WHAT IS EXPECTED: Across the whole listing, how many lines hold the word "computer"? Reply with the number by itself.
===== RAW DATA
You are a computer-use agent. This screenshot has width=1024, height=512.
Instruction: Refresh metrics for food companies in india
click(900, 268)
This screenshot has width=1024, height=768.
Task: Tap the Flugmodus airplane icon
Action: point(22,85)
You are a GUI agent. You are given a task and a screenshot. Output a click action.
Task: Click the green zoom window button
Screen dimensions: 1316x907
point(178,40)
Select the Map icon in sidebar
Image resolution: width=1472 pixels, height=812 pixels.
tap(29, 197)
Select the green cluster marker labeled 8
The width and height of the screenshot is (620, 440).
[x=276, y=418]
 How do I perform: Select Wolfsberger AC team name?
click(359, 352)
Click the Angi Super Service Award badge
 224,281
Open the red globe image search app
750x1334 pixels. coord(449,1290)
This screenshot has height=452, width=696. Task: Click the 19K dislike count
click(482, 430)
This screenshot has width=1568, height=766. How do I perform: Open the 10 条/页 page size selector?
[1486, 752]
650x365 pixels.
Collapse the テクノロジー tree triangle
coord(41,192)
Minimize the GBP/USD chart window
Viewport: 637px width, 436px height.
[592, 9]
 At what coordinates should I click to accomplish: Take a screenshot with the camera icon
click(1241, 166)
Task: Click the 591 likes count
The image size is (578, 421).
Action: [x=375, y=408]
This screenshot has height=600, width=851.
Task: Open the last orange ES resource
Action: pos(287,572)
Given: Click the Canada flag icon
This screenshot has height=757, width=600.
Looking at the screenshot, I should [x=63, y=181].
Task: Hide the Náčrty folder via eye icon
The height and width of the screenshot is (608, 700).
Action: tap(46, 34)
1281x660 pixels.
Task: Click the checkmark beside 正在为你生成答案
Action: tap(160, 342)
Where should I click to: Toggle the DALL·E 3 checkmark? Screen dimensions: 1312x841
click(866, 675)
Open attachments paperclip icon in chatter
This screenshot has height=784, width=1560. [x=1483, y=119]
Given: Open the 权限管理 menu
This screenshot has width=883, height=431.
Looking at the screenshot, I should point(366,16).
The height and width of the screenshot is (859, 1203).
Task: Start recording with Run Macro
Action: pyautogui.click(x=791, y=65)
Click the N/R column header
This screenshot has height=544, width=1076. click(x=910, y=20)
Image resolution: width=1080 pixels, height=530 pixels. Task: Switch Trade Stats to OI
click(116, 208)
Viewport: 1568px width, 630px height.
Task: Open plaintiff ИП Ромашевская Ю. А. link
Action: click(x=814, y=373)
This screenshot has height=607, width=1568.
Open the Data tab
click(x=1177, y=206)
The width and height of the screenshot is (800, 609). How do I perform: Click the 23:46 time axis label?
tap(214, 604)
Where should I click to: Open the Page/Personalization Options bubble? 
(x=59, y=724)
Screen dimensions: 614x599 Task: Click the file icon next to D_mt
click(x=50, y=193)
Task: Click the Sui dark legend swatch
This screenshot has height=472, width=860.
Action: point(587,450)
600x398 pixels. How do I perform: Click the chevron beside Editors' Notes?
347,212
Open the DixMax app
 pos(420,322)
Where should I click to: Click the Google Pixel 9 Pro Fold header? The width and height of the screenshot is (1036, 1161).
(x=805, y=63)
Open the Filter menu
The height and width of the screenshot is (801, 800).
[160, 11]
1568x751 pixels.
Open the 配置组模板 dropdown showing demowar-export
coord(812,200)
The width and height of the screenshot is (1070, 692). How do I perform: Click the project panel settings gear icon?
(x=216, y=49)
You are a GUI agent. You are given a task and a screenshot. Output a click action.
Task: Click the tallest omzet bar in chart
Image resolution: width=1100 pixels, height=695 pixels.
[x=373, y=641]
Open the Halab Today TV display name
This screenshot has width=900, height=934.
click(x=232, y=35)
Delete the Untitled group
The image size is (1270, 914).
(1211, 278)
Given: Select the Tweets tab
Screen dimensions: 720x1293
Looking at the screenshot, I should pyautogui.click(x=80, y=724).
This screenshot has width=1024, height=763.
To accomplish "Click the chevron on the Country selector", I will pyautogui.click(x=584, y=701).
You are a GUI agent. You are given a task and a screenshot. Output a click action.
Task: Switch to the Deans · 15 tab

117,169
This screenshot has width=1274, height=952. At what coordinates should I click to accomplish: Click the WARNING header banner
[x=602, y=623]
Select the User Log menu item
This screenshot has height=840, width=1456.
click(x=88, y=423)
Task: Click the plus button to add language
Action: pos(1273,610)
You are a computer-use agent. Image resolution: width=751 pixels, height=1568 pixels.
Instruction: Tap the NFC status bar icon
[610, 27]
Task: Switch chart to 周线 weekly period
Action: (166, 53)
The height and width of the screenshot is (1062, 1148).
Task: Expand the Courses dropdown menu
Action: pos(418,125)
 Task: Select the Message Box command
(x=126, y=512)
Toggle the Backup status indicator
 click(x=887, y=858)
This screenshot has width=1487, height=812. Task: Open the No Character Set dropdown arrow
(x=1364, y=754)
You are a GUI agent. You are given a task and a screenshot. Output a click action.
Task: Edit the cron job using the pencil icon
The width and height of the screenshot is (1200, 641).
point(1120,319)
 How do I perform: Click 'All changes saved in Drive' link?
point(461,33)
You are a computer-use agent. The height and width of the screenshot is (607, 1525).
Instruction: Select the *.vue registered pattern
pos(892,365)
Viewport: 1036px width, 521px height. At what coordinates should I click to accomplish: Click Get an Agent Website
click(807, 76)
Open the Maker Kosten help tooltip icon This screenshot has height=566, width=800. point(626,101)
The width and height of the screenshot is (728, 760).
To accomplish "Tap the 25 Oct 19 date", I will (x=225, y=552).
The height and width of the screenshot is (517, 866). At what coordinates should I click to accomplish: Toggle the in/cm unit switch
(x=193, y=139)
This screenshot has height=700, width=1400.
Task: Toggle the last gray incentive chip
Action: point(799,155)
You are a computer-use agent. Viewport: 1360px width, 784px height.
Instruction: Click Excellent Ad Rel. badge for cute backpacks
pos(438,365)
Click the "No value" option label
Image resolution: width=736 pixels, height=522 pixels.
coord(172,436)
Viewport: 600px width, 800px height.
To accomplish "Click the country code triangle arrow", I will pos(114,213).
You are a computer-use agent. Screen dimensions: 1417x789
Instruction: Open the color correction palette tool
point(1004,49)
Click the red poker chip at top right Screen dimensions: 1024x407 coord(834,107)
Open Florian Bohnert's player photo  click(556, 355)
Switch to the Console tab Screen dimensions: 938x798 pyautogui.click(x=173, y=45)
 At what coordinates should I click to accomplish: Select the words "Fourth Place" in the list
==========
SOLVED PROBLEM: 5